Instructions for the task
List every line in the data below that contains the string "accomplish", matching case exactly.

═══ Material supplied

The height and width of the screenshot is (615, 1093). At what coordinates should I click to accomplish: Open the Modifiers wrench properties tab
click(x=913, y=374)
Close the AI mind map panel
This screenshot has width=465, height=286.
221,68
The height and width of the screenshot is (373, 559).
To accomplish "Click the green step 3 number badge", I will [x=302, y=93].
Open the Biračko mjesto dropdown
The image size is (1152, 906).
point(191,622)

══════
═══ Material supplied

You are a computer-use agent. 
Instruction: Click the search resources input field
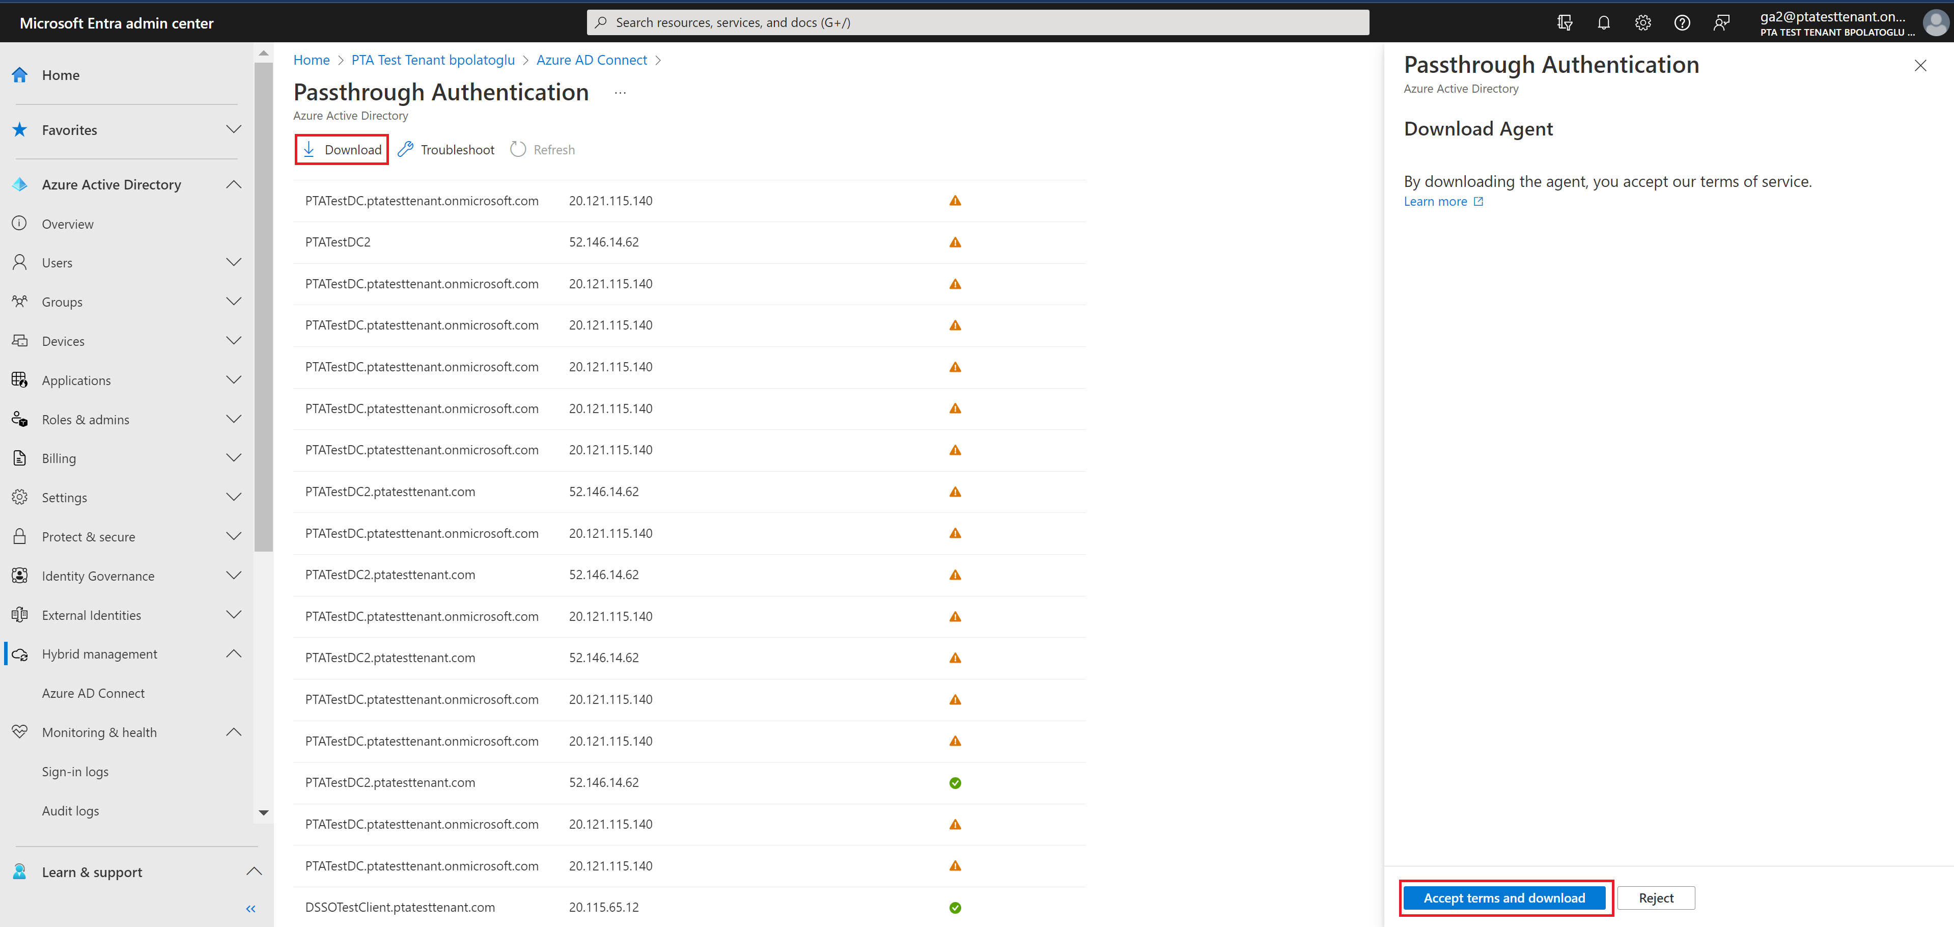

══════
═══ Material supplied

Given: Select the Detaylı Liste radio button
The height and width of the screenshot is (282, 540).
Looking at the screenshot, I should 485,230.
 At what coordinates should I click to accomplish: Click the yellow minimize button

══════

Response
The height and width of the screenshot is (615, 1093). At what coordinates should I click to accomplish: Open the Modifiers wrench properties tab
To accomplish "Click the green step 3 number badge", I will [x=302, y=93].
 At what coordinates should I click to accomplish: Click the yellow minimize button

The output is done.